▶ Raw records:
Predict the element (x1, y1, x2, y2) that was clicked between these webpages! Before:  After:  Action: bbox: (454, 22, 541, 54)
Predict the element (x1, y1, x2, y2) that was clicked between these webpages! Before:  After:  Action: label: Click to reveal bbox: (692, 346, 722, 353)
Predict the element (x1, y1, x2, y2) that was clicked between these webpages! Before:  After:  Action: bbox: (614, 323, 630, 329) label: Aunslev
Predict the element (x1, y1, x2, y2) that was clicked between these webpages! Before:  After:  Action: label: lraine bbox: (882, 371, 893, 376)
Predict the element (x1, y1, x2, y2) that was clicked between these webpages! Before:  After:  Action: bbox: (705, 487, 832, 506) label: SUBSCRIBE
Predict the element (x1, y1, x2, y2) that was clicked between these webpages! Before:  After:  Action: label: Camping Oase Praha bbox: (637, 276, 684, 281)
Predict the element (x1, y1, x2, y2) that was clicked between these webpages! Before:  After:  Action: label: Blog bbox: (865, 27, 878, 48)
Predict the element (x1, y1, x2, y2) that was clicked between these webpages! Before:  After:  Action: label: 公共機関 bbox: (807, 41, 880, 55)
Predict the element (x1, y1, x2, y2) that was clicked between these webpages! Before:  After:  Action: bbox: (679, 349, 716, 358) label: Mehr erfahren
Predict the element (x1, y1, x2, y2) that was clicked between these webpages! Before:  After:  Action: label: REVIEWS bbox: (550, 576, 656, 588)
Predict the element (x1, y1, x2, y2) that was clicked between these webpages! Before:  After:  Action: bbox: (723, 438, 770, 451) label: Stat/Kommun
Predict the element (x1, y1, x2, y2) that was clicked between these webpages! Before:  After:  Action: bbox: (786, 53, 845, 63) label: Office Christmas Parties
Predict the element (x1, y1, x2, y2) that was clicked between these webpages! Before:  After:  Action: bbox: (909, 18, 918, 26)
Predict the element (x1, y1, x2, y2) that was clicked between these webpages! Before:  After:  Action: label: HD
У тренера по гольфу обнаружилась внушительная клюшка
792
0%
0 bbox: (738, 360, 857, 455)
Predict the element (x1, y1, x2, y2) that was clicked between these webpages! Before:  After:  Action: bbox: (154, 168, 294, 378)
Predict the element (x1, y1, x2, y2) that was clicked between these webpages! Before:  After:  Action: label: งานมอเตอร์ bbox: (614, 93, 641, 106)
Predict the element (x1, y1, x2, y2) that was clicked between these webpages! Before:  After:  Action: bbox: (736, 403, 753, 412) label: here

▶ What you need to do:
Convert all of the records above into a two-column CSV with the headers "request" and "answer", with one row per record. Put each record's text and its answer in a single quoted field, replacing any line breaks with spaces.

▶ Solved exercise:
request,answer
"Predict the element (x1, y1, x2, y2) that was clicked between these webpages! Before:  After:","Action: bbox: (454, 22, 541, 54)"
"Predict the element (x1, y1, x2, y2) that was clicked between these webpages! Before:  After:","Action: label: Click to reveal bbox: (692, 346, 722, 353)"
"Predict the element (x1, y1, x2, y2) that was clicked between these webpages! Before:  After:","Action: bbox: (614, 323, 630, 329) label: Aunslev"
"Predict the element (x1, y1, x2, y2) that was clicked between these webpages! Before:  After:","Action: label: lraine bbox: (882, 371, 893, 376)"
"Predict the element (x1, y1, x2, y2) that was clicked between these webpages! Before:  After:","Action: bbox: (705, 487, 832, 506) label: SUBSCRIBE"
"Predict the element (x1, y1, x2, y2) that was clicked between these webpages! Before:  After:","Action: label: Camping Oase Praha bbox: (637, 276, 684, 281)"
"Predict the element (x1, y1, x2, y2) that was clicked between these webpages! Before:  After:","Action: label: Blog bbox: (865, 27, 878, 48)"
"Predict the element (x1, y1, x2, y2) that was clicked between these webpages! Before:  After:","Action: label: 公共機関 bbox: (807, 41, 880, 55)"
"Predict the element (x1, y1, x2, y2) that was clicked between these webpages! Before:  After:","Action: bbox: (679, 349, 716, 358) label: Mehr erfahren"
"Predict the element (x1, y1, x2, y2) that was clicked between these webpages! Before:  After:","Action: label: REVIEWS bbox: (550, 576, 656, 588)"
"Predict the element (x1, y1, x2, y2) that was clicked between these webpages! Before:  After:","Action: bbox: (723, 438, 770, 451) label: Stat/Kommun"
"Predict the element (x1, y1, x2, y2) that was clicked between these webpages! Before:  After:","Action: bbox: (786, 53, 845, 63) label: Office Christmas Parties"
"Predict the element (x1, y1, x2, y2) that was clicked between these webpages! Before:  After:","Action: bbox: (909, 18, 918, 26)"
"Predict the element (x1, y1, x2, y2) that was clicked between these webpages! Before:  After:","Action: label: HD У тренера по гольфу обнаружилась внушительная клюшка 792 0% 0 bbox: (738, 360, 857, 455)"
"Predict the element (x1, y1, x2, y2) that was clicked between these webpages! Before:  After:","Action: bbox: (154, 168, 294, 378)"
"Predict the element (x1, y1, x2, y2) that was clicked between these webpages! Before:  After:","Action: label: งานมอเตอร์ bbox: (614, 93, 641, 106)"
"Predict the element (x1, y1, x2, y2) that was clicked between these webpages! Before:  After:","Action: bbox: (736, 403, 753, 412) label: here"